### AIM
Copy every one of the lines below word for word.

### AVAILABLE DATA
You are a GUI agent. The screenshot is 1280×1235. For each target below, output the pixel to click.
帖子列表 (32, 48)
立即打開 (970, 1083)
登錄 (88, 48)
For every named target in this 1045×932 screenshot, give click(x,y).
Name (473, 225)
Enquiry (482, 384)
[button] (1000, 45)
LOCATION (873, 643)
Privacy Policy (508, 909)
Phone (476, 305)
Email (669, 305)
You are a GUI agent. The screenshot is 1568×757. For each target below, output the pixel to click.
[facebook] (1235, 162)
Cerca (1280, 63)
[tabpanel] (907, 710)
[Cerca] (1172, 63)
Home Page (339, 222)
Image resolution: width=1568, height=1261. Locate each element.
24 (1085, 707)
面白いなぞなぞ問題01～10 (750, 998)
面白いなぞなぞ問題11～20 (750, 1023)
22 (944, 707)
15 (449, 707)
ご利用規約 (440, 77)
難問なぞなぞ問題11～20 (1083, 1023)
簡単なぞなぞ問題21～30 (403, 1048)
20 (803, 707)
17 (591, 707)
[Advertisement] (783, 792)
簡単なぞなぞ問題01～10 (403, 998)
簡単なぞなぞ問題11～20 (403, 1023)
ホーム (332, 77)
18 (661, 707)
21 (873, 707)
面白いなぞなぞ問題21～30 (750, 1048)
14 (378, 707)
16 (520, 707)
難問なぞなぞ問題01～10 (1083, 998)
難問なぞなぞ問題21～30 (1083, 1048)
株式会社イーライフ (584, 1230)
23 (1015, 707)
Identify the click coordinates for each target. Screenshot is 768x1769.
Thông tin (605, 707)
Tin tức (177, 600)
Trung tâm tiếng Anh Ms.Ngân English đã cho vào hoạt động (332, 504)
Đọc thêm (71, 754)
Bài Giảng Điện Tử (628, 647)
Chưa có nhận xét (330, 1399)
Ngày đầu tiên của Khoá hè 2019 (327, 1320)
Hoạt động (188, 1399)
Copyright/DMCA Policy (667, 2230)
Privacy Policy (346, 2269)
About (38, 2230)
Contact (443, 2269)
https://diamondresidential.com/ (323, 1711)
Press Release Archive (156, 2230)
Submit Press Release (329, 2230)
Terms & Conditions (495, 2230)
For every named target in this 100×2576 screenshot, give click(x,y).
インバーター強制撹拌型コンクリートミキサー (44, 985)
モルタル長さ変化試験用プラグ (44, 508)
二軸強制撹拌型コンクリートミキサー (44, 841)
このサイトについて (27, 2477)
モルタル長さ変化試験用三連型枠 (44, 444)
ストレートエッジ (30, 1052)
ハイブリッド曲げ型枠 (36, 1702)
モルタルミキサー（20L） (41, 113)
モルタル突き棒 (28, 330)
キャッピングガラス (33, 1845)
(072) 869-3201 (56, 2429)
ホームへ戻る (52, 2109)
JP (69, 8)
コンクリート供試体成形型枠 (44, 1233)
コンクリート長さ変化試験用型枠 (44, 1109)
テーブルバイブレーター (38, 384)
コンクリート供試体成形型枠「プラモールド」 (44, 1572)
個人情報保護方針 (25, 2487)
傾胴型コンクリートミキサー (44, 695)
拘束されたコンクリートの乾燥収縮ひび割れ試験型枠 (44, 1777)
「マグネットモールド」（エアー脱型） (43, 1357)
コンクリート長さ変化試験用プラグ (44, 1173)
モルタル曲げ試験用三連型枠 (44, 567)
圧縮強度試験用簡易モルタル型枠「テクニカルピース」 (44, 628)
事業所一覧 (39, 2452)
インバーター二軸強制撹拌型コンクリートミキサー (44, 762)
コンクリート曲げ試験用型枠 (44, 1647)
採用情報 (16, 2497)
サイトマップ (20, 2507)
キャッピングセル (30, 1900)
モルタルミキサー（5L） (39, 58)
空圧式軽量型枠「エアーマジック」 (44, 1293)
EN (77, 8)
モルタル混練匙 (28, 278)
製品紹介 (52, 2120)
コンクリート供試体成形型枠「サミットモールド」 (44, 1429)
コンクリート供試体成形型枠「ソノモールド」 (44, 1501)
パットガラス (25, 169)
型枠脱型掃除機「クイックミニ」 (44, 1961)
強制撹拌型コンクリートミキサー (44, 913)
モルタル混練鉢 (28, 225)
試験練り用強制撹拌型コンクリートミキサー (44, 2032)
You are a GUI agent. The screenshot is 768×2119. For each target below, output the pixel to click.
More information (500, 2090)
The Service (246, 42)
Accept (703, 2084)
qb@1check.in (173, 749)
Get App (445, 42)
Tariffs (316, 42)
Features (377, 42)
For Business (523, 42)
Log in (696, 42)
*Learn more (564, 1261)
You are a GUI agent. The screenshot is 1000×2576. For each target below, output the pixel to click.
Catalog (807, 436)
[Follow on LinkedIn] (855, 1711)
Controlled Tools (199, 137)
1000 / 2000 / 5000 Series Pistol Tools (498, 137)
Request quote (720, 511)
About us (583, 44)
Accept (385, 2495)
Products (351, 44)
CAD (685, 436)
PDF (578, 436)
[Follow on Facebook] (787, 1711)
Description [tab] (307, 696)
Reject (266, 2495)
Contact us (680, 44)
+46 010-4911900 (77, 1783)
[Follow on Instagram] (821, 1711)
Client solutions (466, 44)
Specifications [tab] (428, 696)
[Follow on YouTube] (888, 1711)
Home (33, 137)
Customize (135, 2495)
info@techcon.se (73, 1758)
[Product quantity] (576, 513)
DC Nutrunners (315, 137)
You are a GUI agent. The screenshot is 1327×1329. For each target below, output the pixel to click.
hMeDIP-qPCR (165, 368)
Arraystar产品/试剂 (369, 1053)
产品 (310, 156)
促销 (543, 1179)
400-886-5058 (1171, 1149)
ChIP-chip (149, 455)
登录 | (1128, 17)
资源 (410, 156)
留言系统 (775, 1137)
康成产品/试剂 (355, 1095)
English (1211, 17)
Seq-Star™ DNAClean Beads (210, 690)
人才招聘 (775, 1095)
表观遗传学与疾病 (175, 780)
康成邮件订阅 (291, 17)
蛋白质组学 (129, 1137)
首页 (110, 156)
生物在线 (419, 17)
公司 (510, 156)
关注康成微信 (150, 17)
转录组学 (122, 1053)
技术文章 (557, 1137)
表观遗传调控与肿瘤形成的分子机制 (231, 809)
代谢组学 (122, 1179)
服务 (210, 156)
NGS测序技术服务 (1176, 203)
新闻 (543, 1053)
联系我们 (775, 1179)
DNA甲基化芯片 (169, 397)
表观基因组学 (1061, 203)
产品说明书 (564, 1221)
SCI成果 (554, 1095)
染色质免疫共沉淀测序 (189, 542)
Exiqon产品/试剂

### FULL ANSWER
You are a GUI agent. The screenshot is 1280×1235. For each target below, output the pixel to click.
帖子列表 (32, 48)
立即打開 (970, 1083)
登錄 (88, 48)
For every named target in this 1045×932 screenshot, give click(x,y).
Name (473, 225)
Enquiry (482, 384)
[button] (1000, 45)
LOCATION (873, 643)
Privacy Policy (508, 909)
Phone (476, 305)
Email (669, 305)
You are a GUI agent. The screenshot is 1568×757. For each target below, output the pixel to click.
[facebook] (1235, 162)
Cerca (1280, 63)
[tabpanel] (907, 710)
[Cerca] (1172, 63)
Home Page (339, 222)
Image resolution: width=1568, height=1261. Locate each element.
24 (1085, 707)
面白いなぞなぞ問題01～10 (750, 998)
面白いなぞなぞ問題11～20 (750, 1023)
22 (944, 707)
15 (449, 707)
ご利用規約 (440, 77)
難問なぞなぞ問題11～20 (1083, 1023)
簡単なぞなぞ問題21～30 (403, 1048)
20 (803, 707)
17 (591, 707)
[Advertisement] (783, 792)
簡単なぞなぞ問題01～10 (403, 998)
簡単なぞなぞ問題11～20 (403, 1023)
ホーム (332, 77)
18 (661, 707)
21 (873, 707)
面白いなぞなぞ問題21～30 (750, 1048)
14 (378, 707)
16 (520, 707)
難問なぞなぞ問題01～10 (1083, 998)
難問なぞなぞ問題21～30 (1083, 1048)
株式会社イーライフ (584, 1230)
23 (1015, 707)
Identify the click coordinates for each target. Screenshot is 768x1769.
Thông tin (605, 707)
Tin tức (177, 600)
Trung tâm tiếng Anh Ms.Ngân English đã cho vào hoạt động (332, 504)
Đọc thêm (71, 754)
Bài Giảng Điện Tử (628, 647)
Chưa có nhận xét (330, 1399)
Ngày đầu tiên của Khoá hè 2019 (327, 1320)
Hoạt động (188, 1399)
Copyright/DMCA Policy (667, 2230)
Privacy Policy (346, 2269)
About (38, 2230)
Contact (443, 2269)
https://diamondresidential.com/ (323, 1711)
Press Release Archive (156, 2230)
Submit Press Release (329, 2230)
Terms & Conditions (495, 2230)
For every named target in this 100×2576 screenshot, give click(x,y).
インバーター強制撹拌型コンクリートミキサー (44, 985)
モルタル長さ変化試験用プラグ (44, 508)
二軸強制撹拌型コンクリートミキサー (44, 841)
このサイトについて (27, 2477)
モルタル長さ変化試験用三連型枠 (44, 444)
ストレートエッジ (30, 1052)
ハイブリッド曲げ型枠 (36, 1702)
モルタルミキサー（20L） (41, 113)
モルタル突き棒 (28, 330)
キャッピングガラス (33, 1845)
(072) 869-3201 (56, 2429)
ホームへ戻る (52, 2109)
JP (69, 8)
コンクリート供試体成形型枠 (44, 1233)
コンクリート長さ変化試験用型枠 (44, 1109)
テーブルバイブレーター (38, 384)
コンクリート供試体成形型枠「プラモールド」 (44, 1572)
個人情報保護方針 (25, 2487)
傾胴型コンクリートミキサー (44, 695)
拘束されたコンクリートの乾燥収縮ひび割れ試験型枠 (44, 1777)
「マグネットモールド」（エアー脱型） (43, 1357)
コンクリート長さ変化試験用プラグ (44, 1173)
モルタル曲げ試験用三連型枠 (44, 567)
圧縮強度試験用簡易モルタル型枠「テクニカルピース」 (44, 628)
事業所一覧 (39, 2452)
インバーター二軸強制撹拌型コンクリートミキサー (44, 762)
コンクリート曲げ試験用型枠 (44, 1647)
採用情報 (16, 2497)
サイトマップ (20, 2507)
キャッピングセル (30, 1900)
モルタルミキサー（5L） (39, 58)
空圧式軽量型枠「エアーマジック」 (44, 1293)
EN (77, 8)
モルタル混練匙 (28, 278)
製品紹介 (52, 2120)
コンクリート供試体成形型枠「サミットモールド」 (44, 1429)
コンクリート供試体成形型枠「ソノモールド」 (44, 1501)
パットガラス (25, 169)
型枠脱型掃除機「クイックミニ」 (44, 1961)
強制撹拌型コンクリートミキサー (44, 913)
モルタル混練鉢 (28, 225)
試験練り用強制撹拌型コンクリートミキサー (44, 2032)
You are a GUI agent. The screenshot is 768×2119. For each target below, output the pixel to click.
More information (500, 2090)
The Service (246, 42)
Accept (703, 2084)
qb@1check.in (173, 749)
Get App (445, 42)
Tariffs (316, 42)
Features (377, 42)
For Business (523, 42)
Log in (696, 42)
*Learn more (564, 1261)
You are a GUI agent. The screenshot is 1000×2576. For each target below, output the pixel to click.
Catalog (807, 436)
[Follow on LinkedIn] (855, 1711)
Controlled Tools (199, 137)
1000 / 2000 / 5000 Series Pistol Tools (498, 137)
Request quote (720, 511)
About us (583, 44)
Accept (385, 2495)
Products (351, 44)
CAD (685, 436)
PDF (578, 436)
[Follow on Facebook] (787, 1711)
Description [tab] (307, 696)
Reject (266, 2495)
Contact us (680, 44)
+46 010-4911900 (77, 1783)
[Follow on Instagram] (821, 1711)
Client solutions (466, 44)
Specifications [tab] (428, 696)
[Follow on YouTube] (888, 1711)
Home (33, 137)
Customize (135, 2495)
info@techcon.se (73, 1758)
[Product quantity] (576, 513)
DC Nutrunners (315, 137)
You are a GUI agent. The screenshot is 1327×1329. For each target below, output the pixel to click.
hMeDIP-qPCR (165, 368)
Arraystar产品/试剂 (369, 1053)
产品 (310, 156)
促销 (543, 1179)
400-886-5058 (1171, 1149)
ChIP-chip (149, 455)
登录 | (1128, 17)
资源 (410, 156)
留言系统 (775, 1137)
康成产品/试剂 (355, 1095)
English (1211, 17)
Seq-Star™ DNAClean Beads (210, 690)
人才招聘 (775, 1095)
表观遗传学与疾病 (175, 780)
康成邮件订阅 (291, 17)
蛋白质组学 (129, 1137)
首页 (110, 156)
生物在线 (419, 17)
公司 (510, 156)
关注康成微信 (150, 17)
转录组学 (122, 1053)
技术文章 (557, 1137)
表观遗传调控与肿瘤形成的分子机制 (231, 809)
代谢组学 (122, 1179)
服务 (210, 156)
NGS测序技术服务 (1176, 203)
新闻 (543, 1053)
联系我们 (775, 1179)
DNA甲基化芯片 (169, 397)
表观基因组学 (1061, 203)
产品说明书 (564, 1221)
SCI成果 (554, 1095)
染色质免疫共沉淀测序 (189, 542)
Exiqon产品/试剂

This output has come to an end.